◆ **Task statement**:
Please transcribe, word for word, only the lines from the one containing "Task: Open the WPS AI assistant" through the last line of the records below, both included, and leave out every picture.

◆ **Collected data**:
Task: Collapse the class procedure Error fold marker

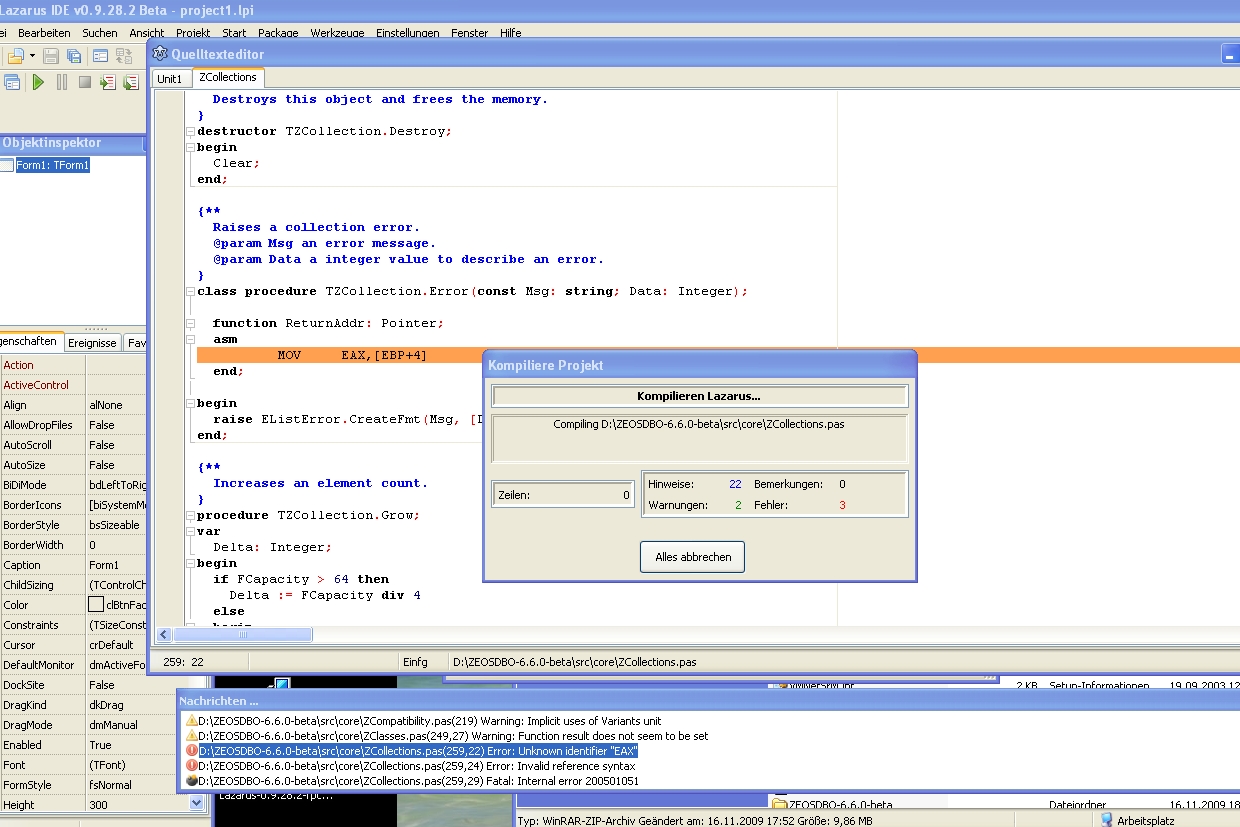Action: click(x=190, y=291)
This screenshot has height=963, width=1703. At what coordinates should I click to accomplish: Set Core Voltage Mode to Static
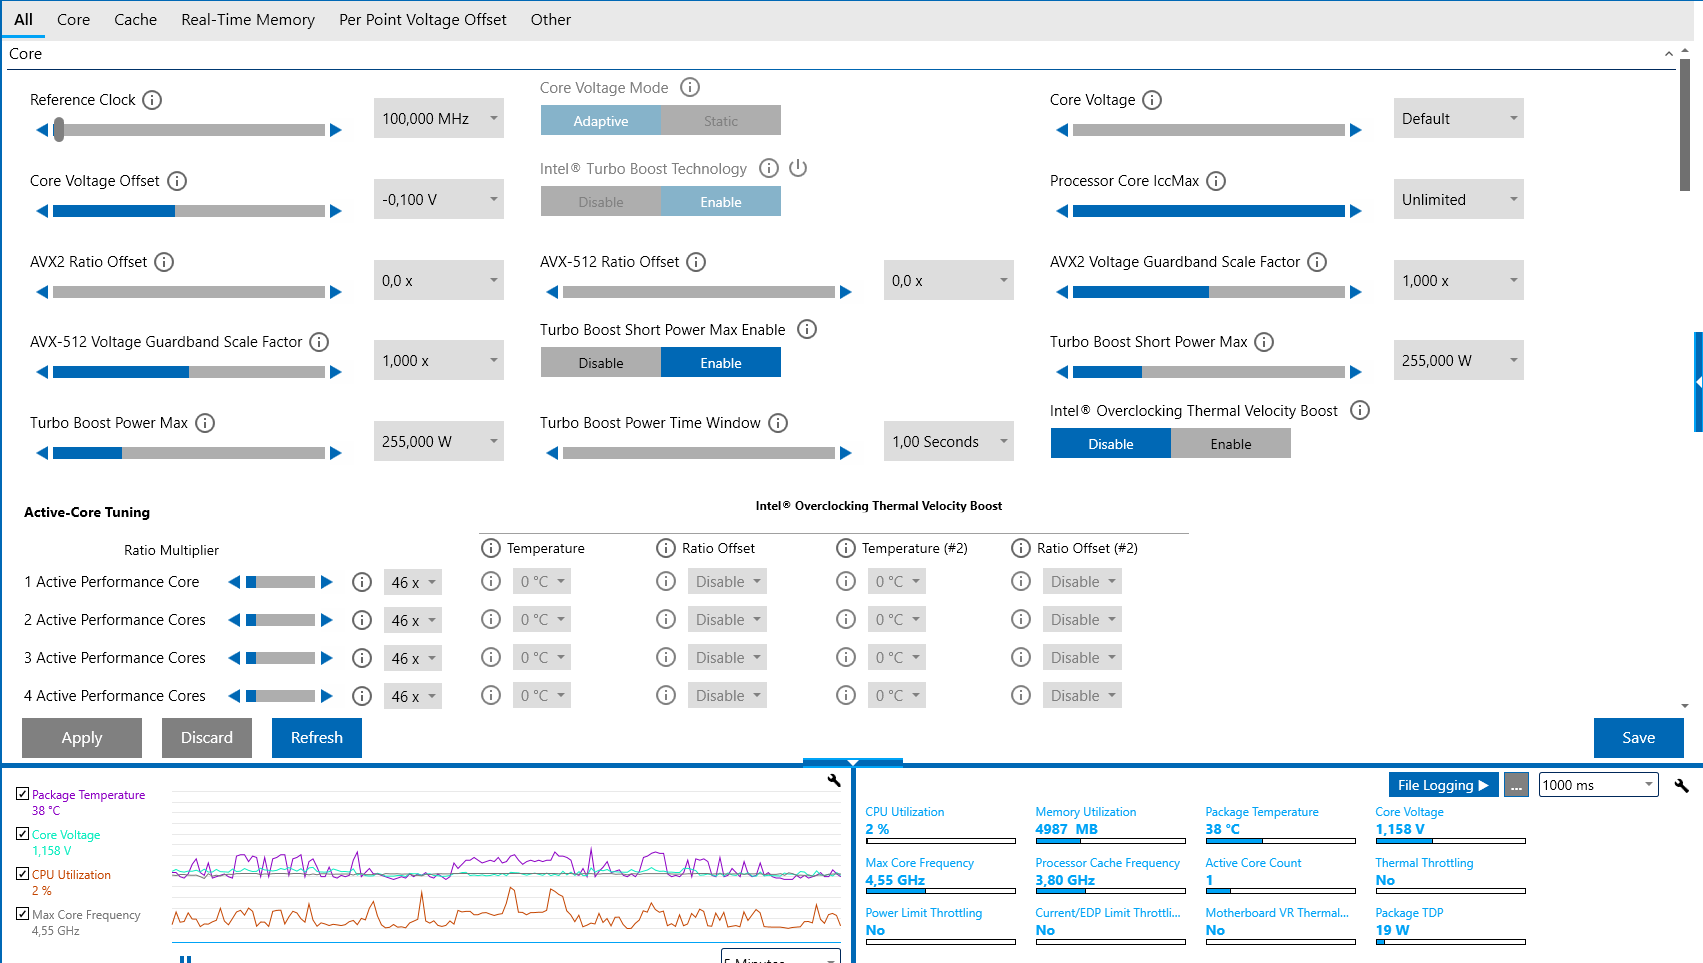720,121
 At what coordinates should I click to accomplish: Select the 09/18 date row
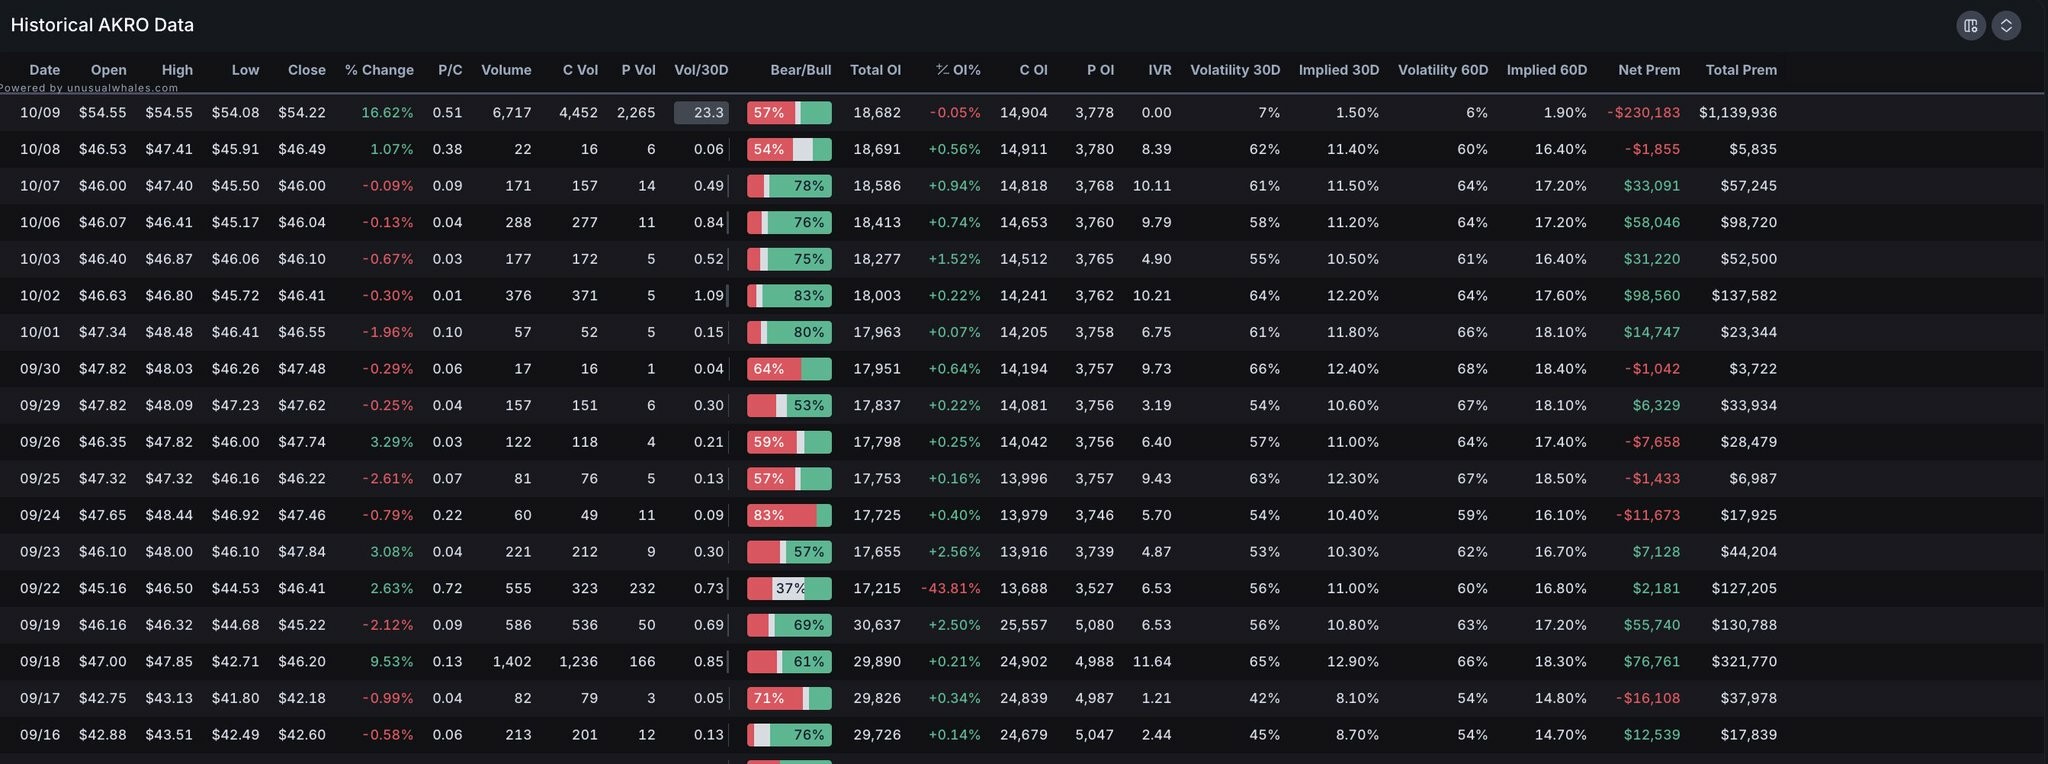(40, 662)

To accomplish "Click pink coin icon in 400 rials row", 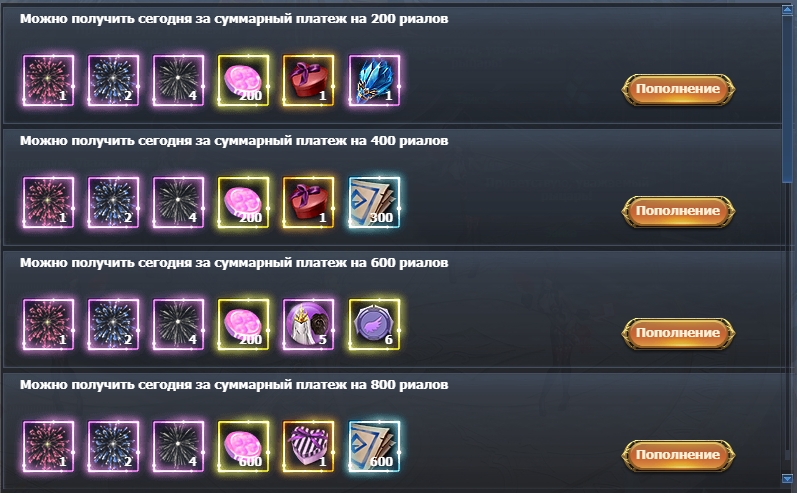I will (x=243, y=202).
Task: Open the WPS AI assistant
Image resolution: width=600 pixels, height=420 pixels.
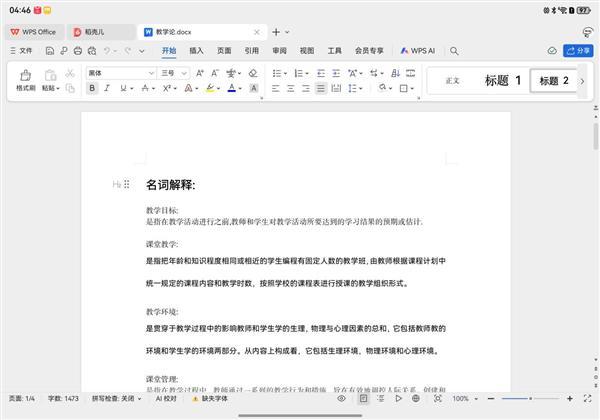Action: [416, 50]
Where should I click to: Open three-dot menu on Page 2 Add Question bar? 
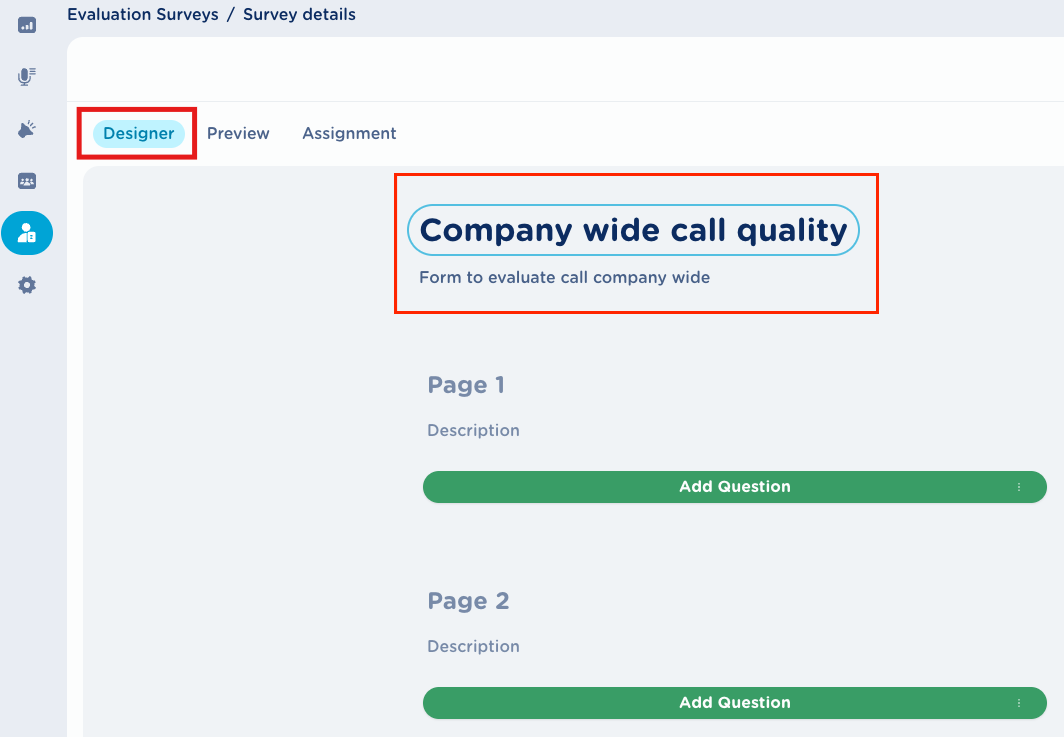(x=1019, y=703)
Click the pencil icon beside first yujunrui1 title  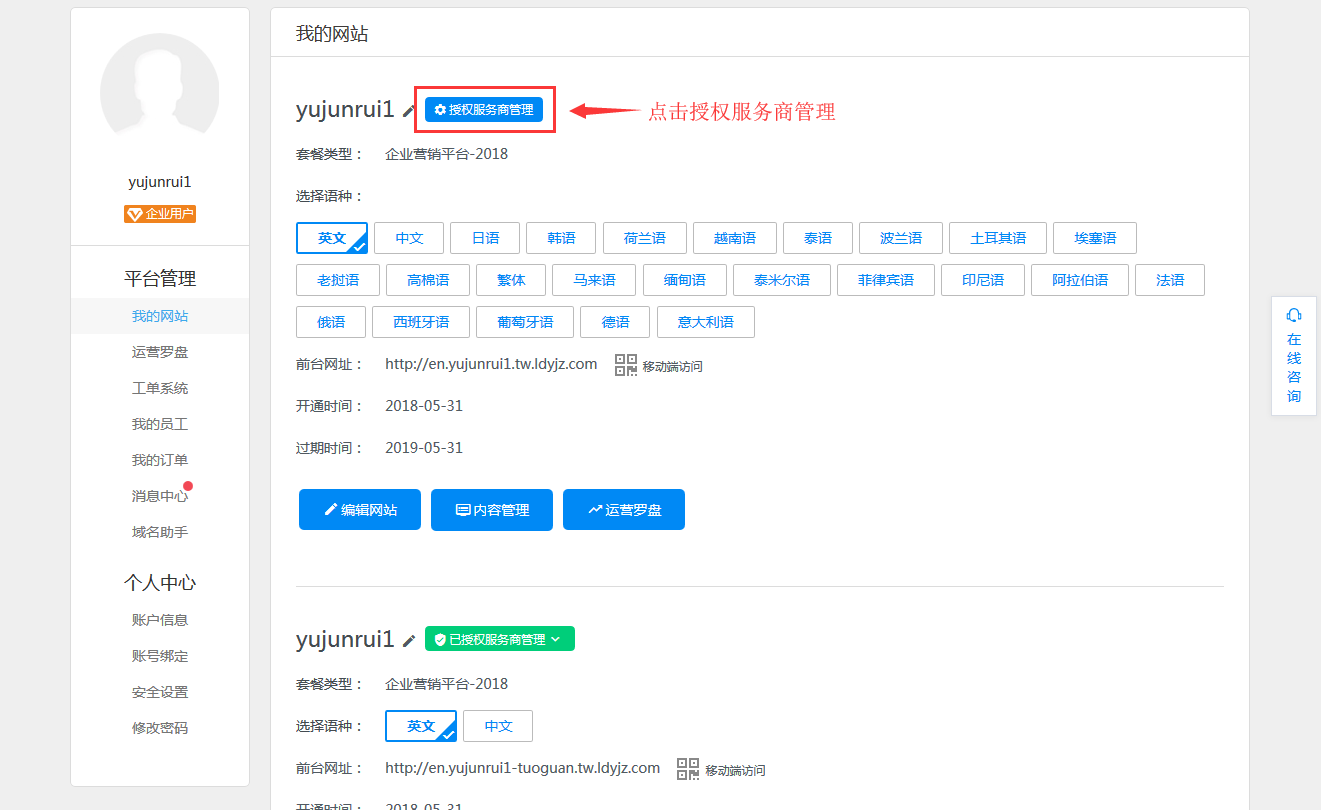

◆ **Solution**:
Task: Open the WPS AI assistant
Image resolution: width=600 pixels, height=420 pixels.
Action: [416, 50]
Where should I click to: Open three-dot menu on Page 2 Add Question bar? 
(x=1019, y=703)
Click the pencil icon beside first yujunrui1 title  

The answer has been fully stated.